[Opening Records section]
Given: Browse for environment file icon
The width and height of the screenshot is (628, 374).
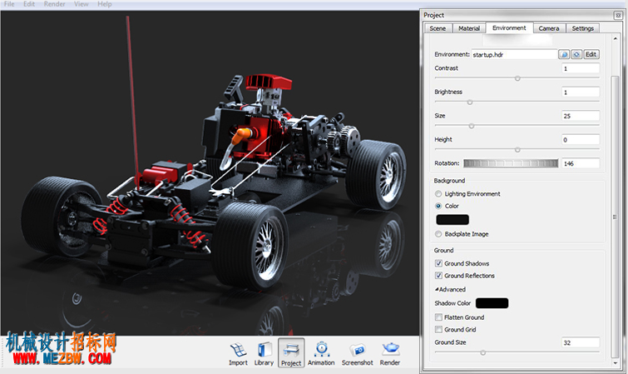Looking at the screenshot, I should (x=564, y=54).
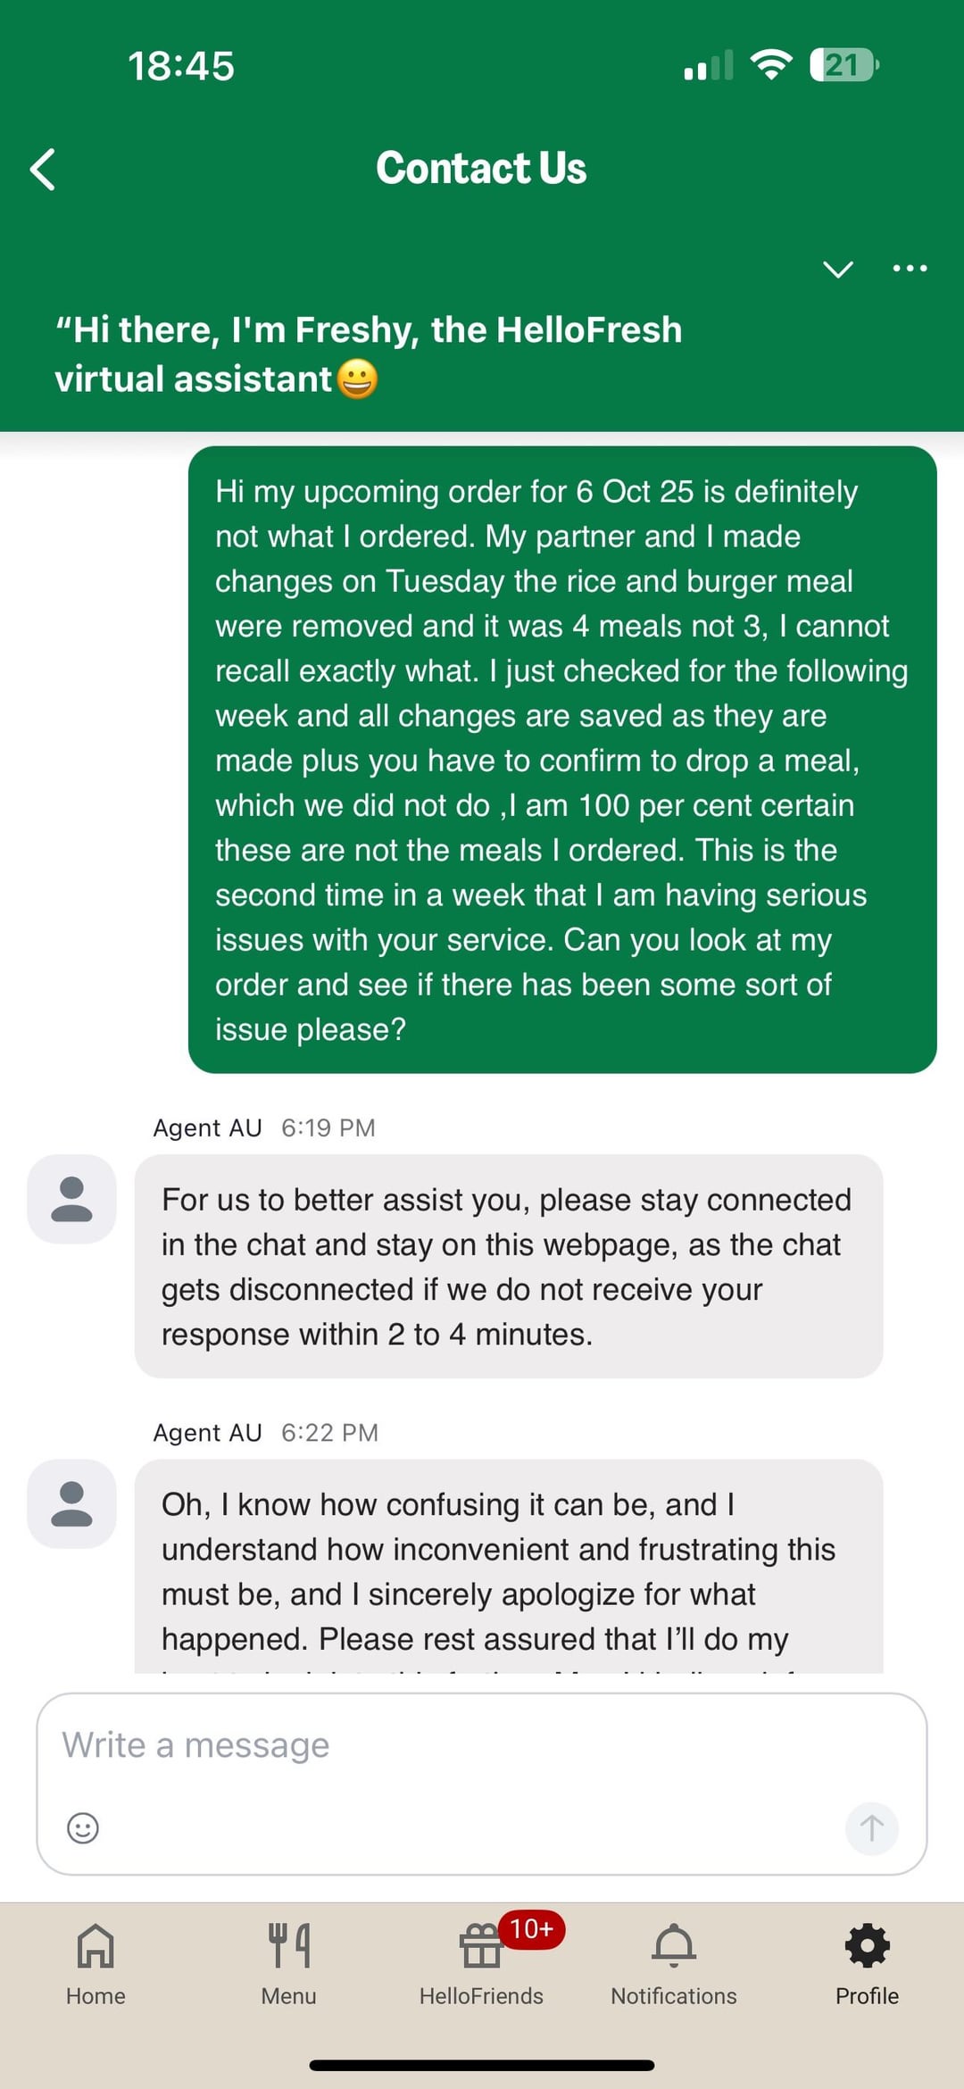The height and width of the screenshot is (2089, 964).
Task: Tap the Contact Us title
Action: click(x=481, y=168)
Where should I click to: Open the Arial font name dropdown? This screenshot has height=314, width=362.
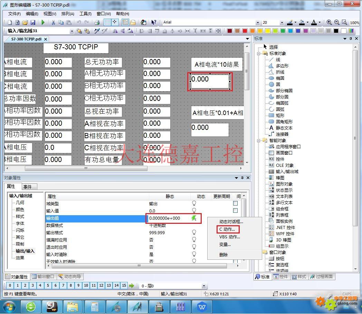click(x=258, y=22)
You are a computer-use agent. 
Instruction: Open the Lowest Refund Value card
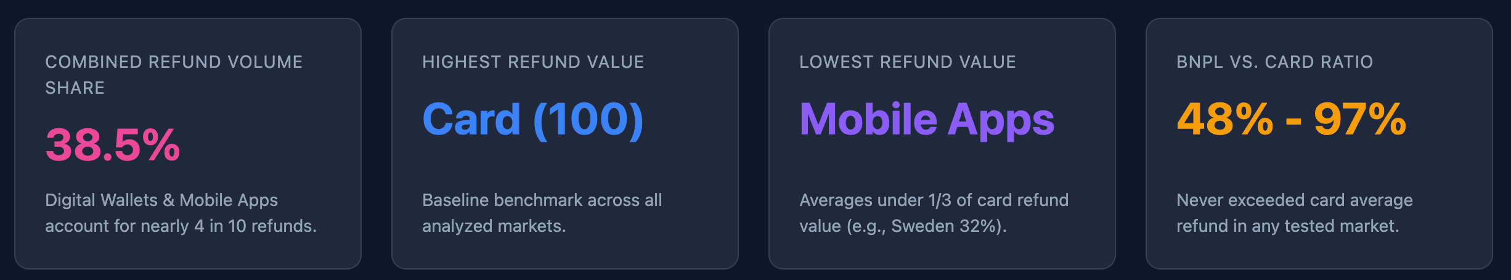click(x=942, y=144)
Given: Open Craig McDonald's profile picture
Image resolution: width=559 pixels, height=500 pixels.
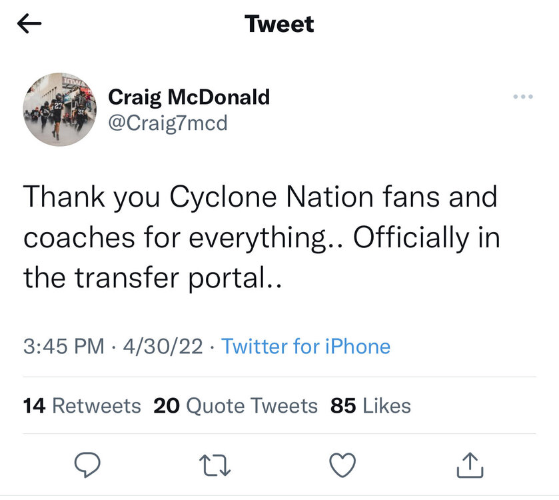Looking at the screenshot, I should coord(58,109).
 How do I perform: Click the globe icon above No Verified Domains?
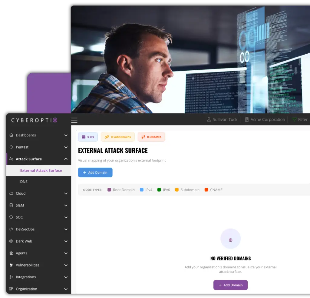(x=230, y=240)
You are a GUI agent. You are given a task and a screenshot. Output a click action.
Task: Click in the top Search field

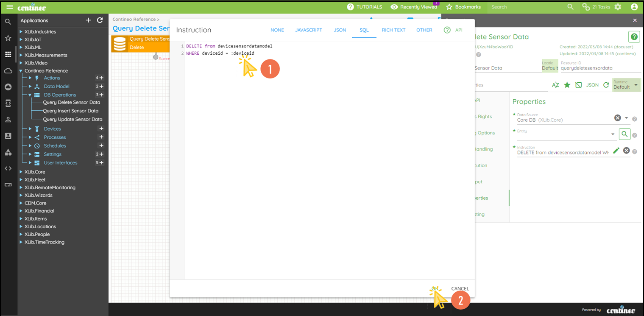(526, 7)
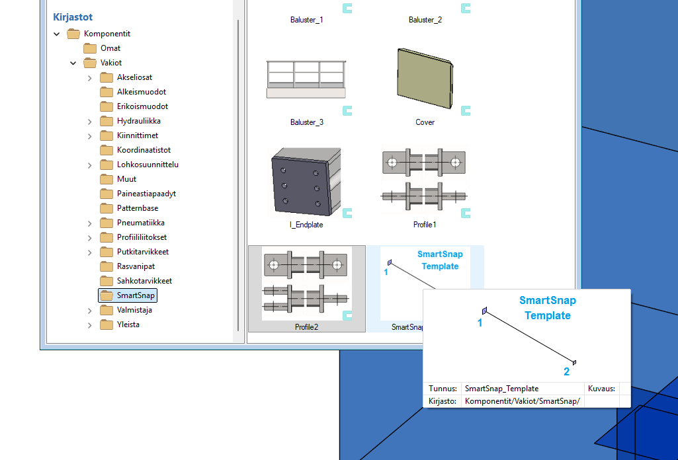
[Closing Records section]
- [Instructions for the task]
Return only the lines running from the start of the entries above to the line that contains "Given: Open Craig McDonald's profile picture", inclusive, and omit every picture.

- [Output below]
Given: Browse for environment file icon
The width and height of the screenshot is (628, 374).
Looking at the screenshot, I should (x=564, y=54).
The height and width of the screenshot is (2089, 964).
Task: Tap the Contact Us title
Action: click(x=481, y=168)
Where should I click to: Open the Arial font name dropdown? This screenshot has height=314, width=362.
click(x=258, y=22)
You are a computer-use agent. 
Instruction: Open the Lowest Refund Value card
click(x=942, y=144)
Given: Open Craig McDonald's profile picture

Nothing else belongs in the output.